Now in Canada we’ve been having an awesome scandal involving an “Indian” author who — you’ll never guess — can’t keep his status story straight:
A lengthy expose by the Aboriginal Peoples Television Network published Friday dug into Boyden’s genealogical background, finding no records to support the author’s various claims of having Metis, Mi’kmaq, Ojibway and Nipmuc ancestry.
In response, Boyden said in a statement on the weekend that he had “mostly Celtic heritage,” with traces of Ojibwe and Nipmuc, an Algonquian nation from Massachusetts.
He said that he has mistakenly said he was Metis, which is traditionally applied to descendants of French traders and trappers and indigenous women in the Canadian northwest, when what he meant was he was of “mixed blood.” (…)
Robert Jago, a blogger who uncovered much of the evidence cited by APTN, found a NUVO magazine interview on Monday in which Boyden incorrectly uses the term “two spirit” to refer to his love of living in both New Orleans and Ontario.

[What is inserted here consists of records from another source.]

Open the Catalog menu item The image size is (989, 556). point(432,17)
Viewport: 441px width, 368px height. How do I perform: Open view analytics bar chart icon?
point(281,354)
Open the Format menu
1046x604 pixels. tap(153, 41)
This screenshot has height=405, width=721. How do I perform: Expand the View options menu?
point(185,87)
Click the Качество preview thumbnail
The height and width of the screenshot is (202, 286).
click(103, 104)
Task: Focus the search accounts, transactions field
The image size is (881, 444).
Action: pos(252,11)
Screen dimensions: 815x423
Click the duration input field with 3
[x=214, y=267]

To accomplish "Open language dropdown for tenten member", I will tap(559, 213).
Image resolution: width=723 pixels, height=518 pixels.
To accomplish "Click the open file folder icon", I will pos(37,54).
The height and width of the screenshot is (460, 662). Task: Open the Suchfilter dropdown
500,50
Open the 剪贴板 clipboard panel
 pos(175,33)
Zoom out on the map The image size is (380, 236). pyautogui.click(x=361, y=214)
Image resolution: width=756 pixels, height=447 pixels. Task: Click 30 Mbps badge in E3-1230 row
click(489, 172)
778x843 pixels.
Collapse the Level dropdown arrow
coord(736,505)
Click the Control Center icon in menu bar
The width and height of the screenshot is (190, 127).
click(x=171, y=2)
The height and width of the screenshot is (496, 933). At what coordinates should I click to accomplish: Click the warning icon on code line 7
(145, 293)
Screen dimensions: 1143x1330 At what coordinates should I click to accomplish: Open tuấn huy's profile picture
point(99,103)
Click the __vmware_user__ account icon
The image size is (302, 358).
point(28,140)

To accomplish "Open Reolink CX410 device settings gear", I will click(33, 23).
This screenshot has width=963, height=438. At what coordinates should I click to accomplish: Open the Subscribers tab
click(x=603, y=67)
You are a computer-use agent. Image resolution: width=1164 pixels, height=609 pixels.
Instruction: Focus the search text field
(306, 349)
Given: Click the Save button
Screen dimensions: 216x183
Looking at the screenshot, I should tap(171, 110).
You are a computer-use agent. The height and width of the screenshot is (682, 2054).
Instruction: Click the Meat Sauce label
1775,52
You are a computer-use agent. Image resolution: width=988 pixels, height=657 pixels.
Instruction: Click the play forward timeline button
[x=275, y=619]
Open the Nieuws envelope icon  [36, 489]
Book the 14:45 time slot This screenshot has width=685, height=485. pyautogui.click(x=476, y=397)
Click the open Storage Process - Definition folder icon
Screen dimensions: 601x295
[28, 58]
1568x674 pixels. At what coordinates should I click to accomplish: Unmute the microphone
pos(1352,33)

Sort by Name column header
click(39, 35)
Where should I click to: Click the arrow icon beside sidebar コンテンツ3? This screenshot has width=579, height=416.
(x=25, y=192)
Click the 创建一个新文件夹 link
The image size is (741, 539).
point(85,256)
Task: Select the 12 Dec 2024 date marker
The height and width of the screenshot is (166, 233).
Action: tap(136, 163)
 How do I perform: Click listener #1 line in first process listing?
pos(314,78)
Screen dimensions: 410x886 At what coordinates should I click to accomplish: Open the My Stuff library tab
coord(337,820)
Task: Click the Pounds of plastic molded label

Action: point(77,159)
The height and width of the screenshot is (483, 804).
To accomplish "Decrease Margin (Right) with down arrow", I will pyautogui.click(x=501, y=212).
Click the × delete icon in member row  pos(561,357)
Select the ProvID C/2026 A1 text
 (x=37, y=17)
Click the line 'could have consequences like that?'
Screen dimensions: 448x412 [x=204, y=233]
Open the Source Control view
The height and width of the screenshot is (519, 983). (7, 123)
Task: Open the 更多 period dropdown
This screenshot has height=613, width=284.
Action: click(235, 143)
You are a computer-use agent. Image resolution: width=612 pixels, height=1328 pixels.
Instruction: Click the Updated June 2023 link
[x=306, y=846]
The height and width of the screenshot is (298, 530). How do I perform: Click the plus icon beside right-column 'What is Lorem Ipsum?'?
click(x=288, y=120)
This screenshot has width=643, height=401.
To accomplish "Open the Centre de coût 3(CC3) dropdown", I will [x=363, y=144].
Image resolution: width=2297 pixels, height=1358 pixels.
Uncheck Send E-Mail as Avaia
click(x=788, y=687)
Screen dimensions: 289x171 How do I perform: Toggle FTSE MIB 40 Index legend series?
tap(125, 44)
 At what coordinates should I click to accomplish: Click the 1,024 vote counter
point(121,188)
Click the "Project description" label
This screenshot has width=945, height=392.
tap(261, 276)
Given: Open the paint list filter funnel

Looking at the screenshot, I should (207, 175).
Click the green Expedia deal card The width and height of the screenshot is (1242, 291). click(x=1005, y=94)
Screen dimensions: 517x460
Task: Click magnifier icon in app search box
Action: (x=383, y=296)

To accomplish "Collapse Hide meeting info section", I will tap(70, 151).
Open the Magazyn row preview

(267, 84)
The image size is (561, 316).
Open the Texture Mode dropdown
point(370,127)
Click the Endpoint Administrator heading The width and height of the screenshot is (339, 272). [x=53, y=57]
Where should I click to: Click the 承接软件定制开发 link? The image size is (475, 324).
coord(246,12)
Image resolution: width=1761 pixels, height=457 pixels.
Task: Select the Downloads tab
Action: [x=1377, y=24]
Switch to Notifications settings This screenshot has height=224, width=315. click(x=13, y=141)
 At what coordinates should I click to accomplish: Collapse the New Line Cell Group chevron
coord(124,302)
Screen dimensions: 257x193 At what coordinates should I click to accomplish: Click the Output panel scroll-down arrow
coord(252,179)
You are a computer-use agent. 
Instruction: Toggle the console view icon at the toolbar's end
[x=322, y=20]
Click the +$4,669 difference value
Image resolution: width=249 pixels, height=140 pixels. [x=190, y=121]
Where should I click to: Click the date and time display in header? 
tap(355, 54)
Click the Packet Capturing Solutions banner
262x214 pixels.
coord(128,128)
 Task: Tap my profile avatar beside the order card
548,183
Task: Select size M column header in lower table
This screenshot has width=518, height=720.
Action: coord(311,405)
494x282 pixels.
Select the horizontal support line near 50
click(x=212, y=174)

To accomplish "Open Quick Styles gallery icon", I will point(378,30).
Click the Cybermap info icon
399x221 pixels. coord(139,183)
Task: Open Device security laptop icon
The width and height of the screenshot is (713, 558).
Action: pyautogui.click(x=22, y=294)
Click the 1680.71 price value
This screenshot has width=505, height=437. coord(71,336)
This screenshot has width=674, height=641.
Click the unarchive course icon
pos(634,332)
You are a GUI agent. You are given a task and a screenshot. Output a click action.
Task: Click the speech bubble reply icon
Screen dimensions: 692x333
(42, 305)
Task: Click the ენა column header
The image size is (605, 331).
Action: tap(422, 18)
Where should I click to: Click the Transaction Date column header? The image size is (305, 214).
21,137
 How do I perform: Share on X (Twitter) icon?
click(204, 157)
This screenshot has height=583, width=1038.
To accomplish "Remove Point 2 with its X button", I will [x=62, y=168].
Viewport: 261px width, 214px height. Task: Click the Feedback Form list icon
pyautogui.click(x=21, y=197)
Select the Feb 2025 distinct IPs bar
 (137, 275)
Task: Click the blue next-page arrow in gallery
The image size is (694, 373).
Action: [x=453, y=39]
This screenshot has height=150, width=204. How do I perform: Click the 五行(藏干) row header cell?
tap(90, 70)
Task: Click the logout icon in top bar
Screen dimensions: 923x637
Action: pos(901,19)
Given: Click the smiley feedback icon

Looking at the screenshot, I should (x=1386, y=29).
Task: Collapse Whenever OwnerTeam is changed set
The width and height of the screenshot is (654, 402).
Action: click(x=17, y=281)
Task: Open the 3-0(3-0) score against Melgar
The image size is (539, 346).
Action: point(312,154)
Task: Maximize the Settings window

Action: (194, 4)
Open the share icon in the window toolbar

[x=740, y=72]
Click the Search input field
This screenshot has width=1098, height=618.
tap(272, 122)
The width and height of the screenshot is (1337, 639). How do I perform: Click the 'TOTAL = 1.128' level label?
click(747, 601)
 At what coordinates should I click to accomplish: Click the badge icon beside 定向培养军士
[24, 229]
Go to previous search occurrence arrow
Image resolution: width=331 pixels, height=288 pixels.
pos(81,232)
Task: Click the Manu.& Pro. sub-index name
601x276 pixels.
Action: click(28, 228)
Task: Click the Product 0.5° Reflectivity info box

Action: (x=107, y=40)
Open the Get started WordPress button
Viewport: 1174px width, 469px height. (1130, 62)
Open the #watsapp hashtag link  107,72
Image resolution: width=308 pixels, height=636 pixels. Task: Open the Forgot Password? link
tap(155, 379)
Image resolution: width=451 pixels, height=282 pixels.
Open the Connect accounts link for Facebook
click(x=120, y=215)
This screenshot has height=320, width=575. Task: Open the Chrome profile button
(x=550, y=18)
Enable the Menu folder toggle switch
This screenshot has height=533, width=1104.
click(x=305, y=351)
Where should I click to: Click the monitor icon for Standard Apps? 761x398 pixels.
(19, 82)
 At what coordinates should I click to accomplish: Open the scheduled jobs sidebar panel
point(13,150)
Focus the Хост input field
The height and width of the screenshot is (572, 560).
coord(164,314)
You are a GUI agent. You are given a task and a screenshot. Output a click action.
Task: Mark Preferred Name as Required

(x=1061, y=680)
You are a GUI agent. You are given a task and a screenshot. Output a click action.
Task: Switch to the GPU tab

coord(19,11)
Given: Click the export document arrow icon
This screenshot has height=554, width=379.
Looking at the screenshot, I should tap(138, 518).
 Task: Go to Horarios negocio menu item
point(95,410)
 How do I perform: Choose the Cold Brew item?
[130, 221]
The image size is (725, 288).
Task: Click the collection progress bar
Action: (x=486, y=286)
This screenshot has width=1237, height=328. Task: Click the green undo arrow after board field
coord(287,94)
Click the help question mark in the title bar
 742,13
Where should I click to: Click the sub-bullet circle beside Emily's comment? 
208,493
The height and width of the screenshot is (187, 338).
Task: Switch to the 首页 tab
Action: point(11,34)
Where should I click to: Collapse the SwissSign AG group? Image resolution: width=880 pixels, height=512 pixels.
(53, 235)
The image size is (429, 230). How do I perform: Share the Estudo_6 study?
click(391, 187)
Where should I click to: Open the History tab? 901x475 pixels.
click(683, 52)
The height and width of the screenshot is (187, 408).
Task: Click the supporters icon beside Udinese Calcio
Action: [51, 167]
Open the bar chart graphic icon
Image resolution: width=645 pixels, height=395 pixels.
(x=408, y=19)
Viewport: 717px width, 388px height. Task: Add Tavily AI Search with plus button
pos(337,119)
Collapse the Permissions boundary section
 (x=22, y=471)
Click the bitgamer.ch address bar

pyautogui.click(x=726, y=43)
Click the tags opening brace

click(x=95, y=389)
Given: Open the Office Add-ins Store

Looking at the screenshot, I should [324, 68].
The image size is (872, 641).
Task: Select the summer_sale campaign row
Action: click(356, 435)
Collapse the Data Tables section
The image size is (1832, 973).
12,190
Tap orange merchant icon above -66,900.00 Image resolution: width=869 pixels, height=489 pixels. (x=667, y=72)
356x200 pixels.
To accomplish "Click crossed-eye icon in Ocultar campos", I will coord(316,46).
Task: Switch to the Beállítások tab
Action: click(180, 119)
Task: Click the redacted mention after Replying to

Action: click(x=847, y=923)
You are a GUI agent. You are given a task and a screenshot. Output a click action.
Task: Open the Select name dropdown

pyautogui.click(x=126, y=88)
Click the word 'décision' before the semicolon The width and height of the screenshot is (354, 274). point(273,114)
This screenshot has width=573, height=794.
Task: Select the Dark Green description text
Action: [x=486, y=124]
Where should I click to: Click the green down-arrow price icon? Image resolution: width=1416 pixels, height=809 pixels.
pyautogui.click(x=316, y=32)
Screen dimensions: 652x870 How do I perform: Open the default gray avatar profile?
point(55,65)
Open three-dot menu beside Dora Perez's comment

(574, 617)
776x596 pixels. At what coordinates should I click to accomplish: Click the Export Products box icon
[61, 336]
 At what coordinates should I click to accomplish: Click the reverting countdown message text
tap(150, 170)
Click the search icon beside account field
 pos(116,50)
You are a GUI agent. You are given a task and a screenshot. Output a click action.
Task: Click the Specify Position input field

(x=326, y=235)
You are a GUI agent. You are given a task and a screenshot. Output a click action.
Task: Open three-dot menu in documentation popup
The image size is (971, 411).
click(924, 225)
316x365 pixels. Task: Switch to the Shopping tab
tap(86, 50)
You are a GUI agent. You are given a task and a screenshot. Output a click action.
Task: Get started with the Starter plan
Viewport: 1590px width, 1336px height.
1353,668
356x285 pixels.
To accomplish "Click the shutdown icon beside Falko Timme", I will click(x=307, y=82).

“There’s something called the ‘two-spirit person’ in a lot of First Nations cultures … meaning somebody who is never completely in one physical place,” Boyden said.
The term “two-spirit” is actually used to describe sexual identity; the two “spirits” are male and female.
Boyden critics were quick to draw parallels with Grey Owl, a British-born environmentalist prominent in the early 20th century who fraudulently claimed aboriginal heritage.
Twenty years ago, critics were also questioning the Indigenous identity of Ontario-born country singer Shania Twain, who used her Indian Status to move to Nashville without a visa.
“The native community is much more apt to see impostors than another community,” Dean Chavers, director of the U.S.-based native scholarship fund Catching the Dream, told the National Post by email.